What you should do >> Your task is to transcribe exactly, and only, the lines running from the one with "Given: Click the" to the end of the listing below, inclusive, with every picture left out.

Dataset records >>
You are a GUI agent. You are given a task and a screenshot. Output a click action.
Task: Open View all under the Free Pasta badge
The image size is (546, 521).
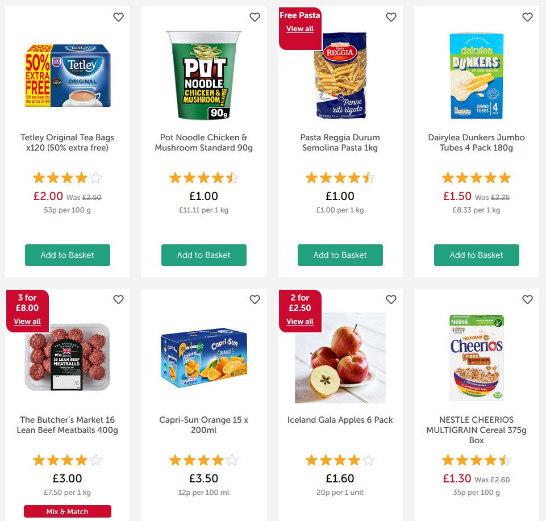click(300, 29)
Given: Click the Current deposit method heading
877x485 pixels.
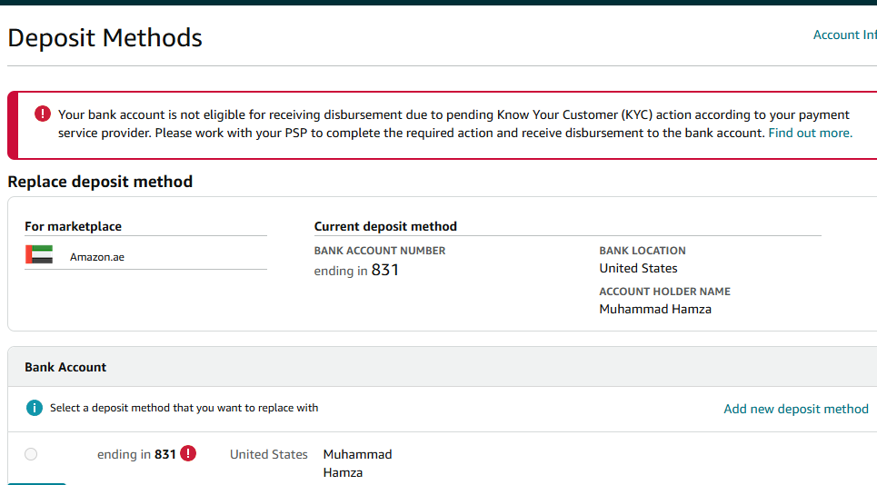Looking at the screenshot, I should pos(385,226).
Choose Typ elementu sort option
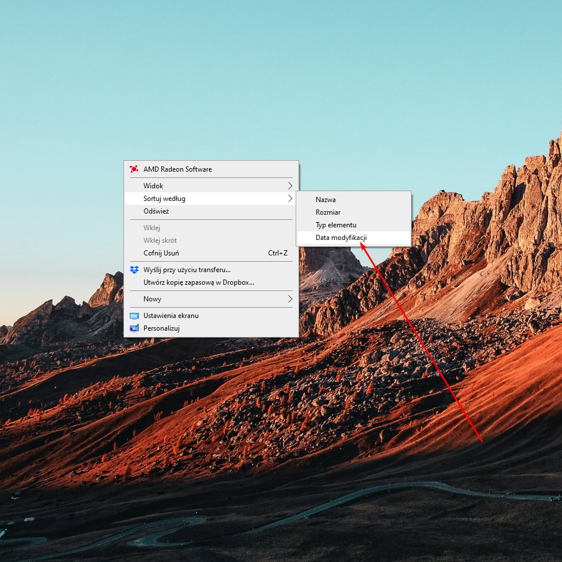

Written answer >>
Given: Click the Current deposit method heading
877x485 pixels.
Looking at the screenshot, I should pos(385,226).
Choose Typ elementu sort option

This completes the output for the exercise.